Revenue details are as follows:
– Imperial Service is the customer segment offering financial advice to
CIBC’s high-value clients. Specially trained financial advisers
support the financial planning and product fulfilment needs of these
clients. Revenue is earned from sales and service fees paid by CIBC’s
product groups, primarily the investments, deposits and lending
products businesses. Revenue was $168 million in the quarter, up $23
million from the third quarter of 2000 due to business volume
increases and revenue allocations renegotiated during the year.
Revenue was up $8 million from the prior quarter.
– Private client investment and asset management generates fees and
commissions from full-service retail brokerage providing equity and
debt investments, mutual fund products, asset management services and
advisory and financial planning services to individuals in Canada and
the United States. Revenue was $256 million in the quarter, down $53
million from the third quarter of 2000 primarily as a result of lower
trading volumes. Revenue was down $11 million from the prior quarter
due to prevailing weaker markets.
– Global private banking and trust provides a comprehensive range of
global solutions, including investment management, trusts, private
banking and global custody to meet the financial management needs of
individuals, families and corporations with significant financial
resources. Revenue for the quarter was $53 million. Excluding the
gain, revenue was $31 million, down $9 million from the same quarter
last year due to the loss of ongoing revenue from CIBC Suisse S.A.
exited in the fourth quarter of 2000. Revenue, after adjusting for the
gain, was comparable with the prior quarter.
– Wealth products include mutual funds, investment management services,
online and discount brokerage services and GICs. These investment
products are developed and distributed to retail, small business and
Imperial Service customers. Revenue was $98 million in the quarter,
down $30 million from the third quarter of 2000. The decrease was due
primarily to lower discount brokerage revenue resulting from declines
in trading activity, as well as increases in the sales and service
fees paid to customer segments. GIC revenue decreased from the same
quarter last year due to narrower net interest margins, along with
increases in commissions paid to customer segments within CIBC.
Revenue was consistent with the prior quarter.
– Other consists primarily of the allocation of a portion of treasury
revenue. Revenue was $23 million in the quarter, up $15 million from
the third quarter of 2000 and up $11 million from the prior quarter,
due to increased treasury revenue.
Non-interest expenses were $488 million, down $26 million from the third
quarter of 2000 primarily due to revenue-related variable expenses.
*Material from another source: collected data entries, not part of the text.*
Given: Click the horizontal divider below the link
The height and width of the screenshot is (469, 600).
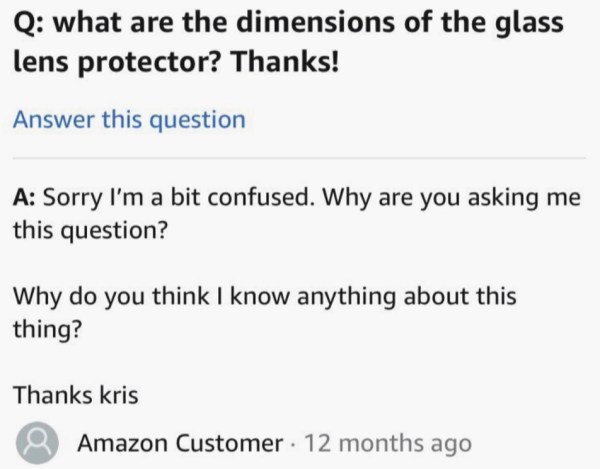Looking at the screenshot, I should [x=300, y=158].
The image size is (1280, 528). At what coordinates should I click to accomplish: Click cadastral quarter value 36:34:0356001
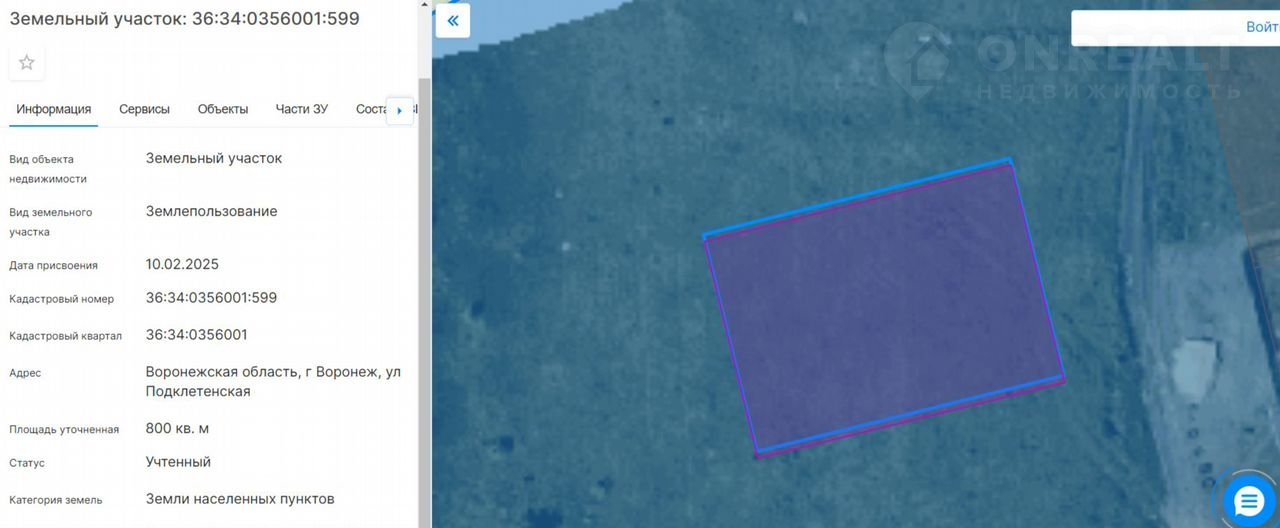[196, 335]
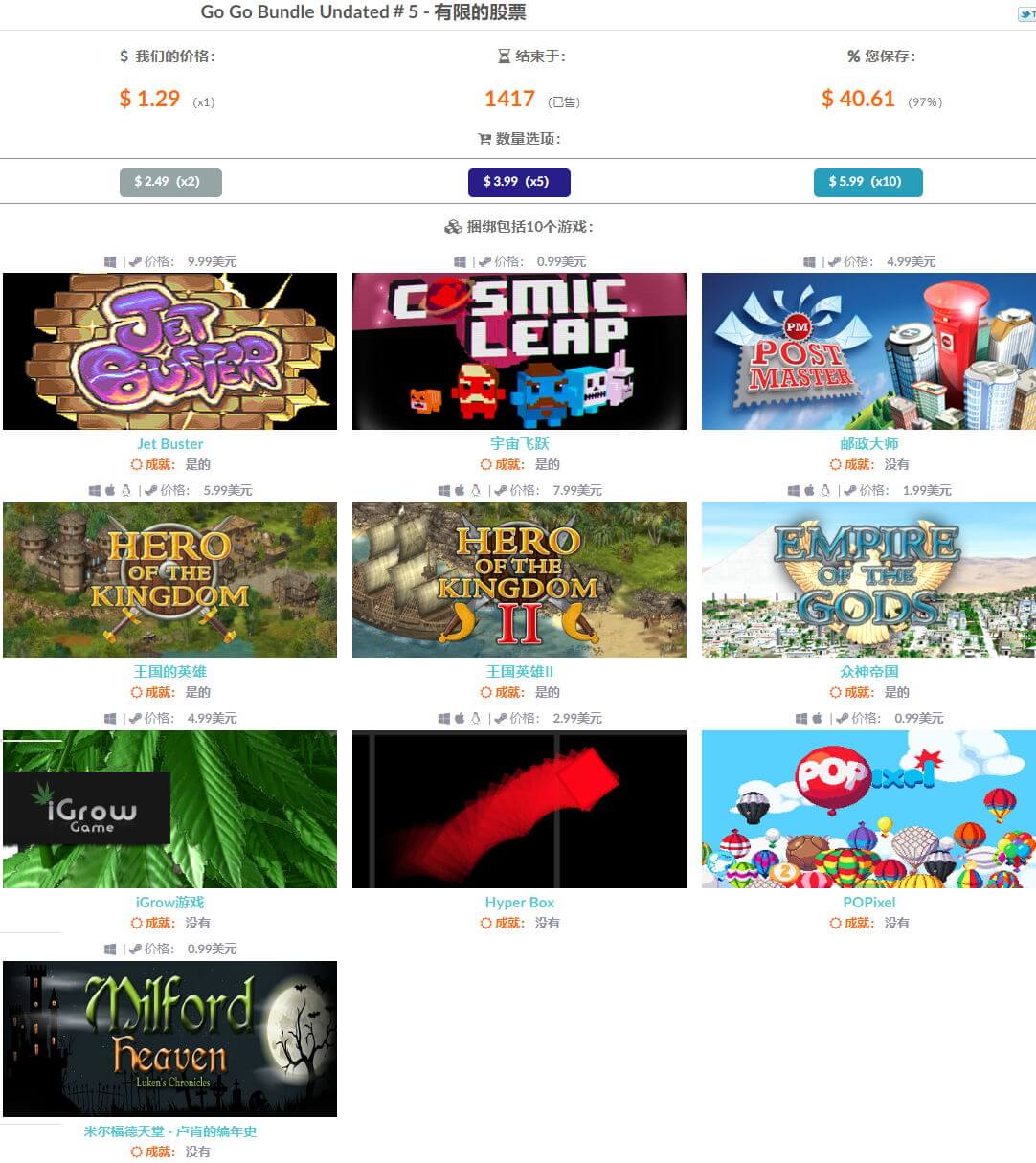Open the POPixel title link
1036x1163 pixels.
[869, 902]
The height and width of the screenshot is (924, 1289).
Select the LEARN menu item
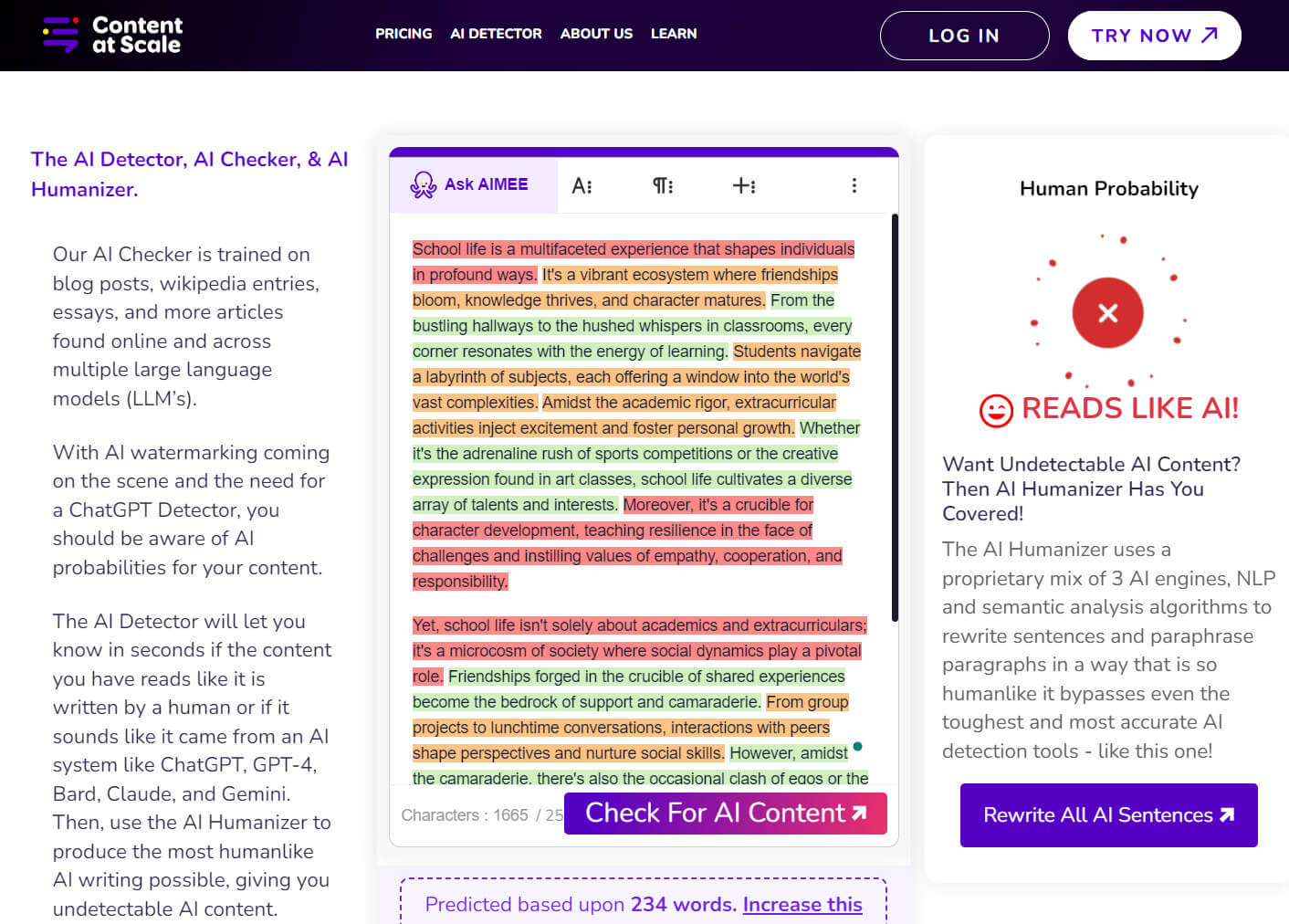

Non-
interest expenses were up $23 million from the prior quarter as a result of
increases in non-credit losses, legal expenses and recruitment expenditures.
Non-interest expenses for the nine months ended July 31, 2001 were $1,413
million, down $192 million from the same period in 2000 due to decreases in
variable expenses associated with lower revenue.
The Wealth Management regular workforce headcount totaled 6,722 at
quarter end, down 136 from the prior quarter primarily due to the sale of the
Guernsey private banking business.
Developments in the quarter included:
– CIBC Investor Services Inc. introduced a new website at
www.investorsedge.cibc.com to improve and simplify the online
investing experience for Investor’s Edge and Imperial Investor Service
clients. The new website has easy-to-use navigation with a host of new
features and functions including access to CIBC World Markets Canadian
equity research. A new online Alerts service allows clients to receive
personalized stock notifications to keep abreast of the latest
developments affecting their investment portfolios.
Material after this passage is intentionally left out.